The General Secretary of the European Trade Union Confederation (ETUC), Mr John Monks has described as “totally unacceptable” the position of the European Chamber of Commerce in Vietnam (EuroCham) threatening withdrawal of European investment in the country if minimum wages are raised. The General Secretary of the International Trade Union Confederation (ITUC) Ms Sharan Burrow has described EuroCham’s intervention as “offensive”.
Mr Monks said that the ETUC expected European companies to contribute to decent work and sustainable development in their host countries. He pointed out that the European Union (EU) had consistently pressed for sustainable development chapters to be included in Free Trade Agreements (FTA) with third countries in line with those objectives. The EU is planning to engage in negotiations with Vietnam on such an FTA. In a letter to EU Trade Commissioner Karel De Gucht, he asked the European Commission to ask EuroCham, which the ETUC understood received support from the Commission, “to desist from making such statements which can only undermine the development of proper trade relations with Vietnam”.
Ms Burrow described the Eurocham’s position as “an offensive intervention in Vietnam’s wage-setting, at a time when many foreign companies are actually finding it hard to attract workers due to the low wages they offer. European companies should not be trying to export poverty wages to Vietnam or anywhere else – decent incomes are central to economic growth and development.”
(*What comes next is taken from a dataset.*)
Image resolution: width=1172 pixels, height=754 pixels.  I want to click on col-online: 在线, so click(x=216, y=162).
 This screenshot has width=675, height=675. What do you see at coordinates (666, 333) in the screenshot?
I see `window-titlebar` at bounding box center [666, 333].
On learning of the situation, Global March Chairperson Kailash Satyarthi expressed full support for the ETUC letter and for the comments of the ITUC: “In all our processes of dialogue with multinational companies and key actors in trade development, we emphasise the importance of decent work and education in tackling the incidence of child labour. Vietnam is a country which has a child labour problem and threats such as those of EuroCham are inevitably going to create a situation of fear and confusion for the Vietnamese government, social partners and people – all of which could exacerbate the child labour problem. It is highly irresponsible of EuroCham and we urge these comments to be withdrawn immediately.”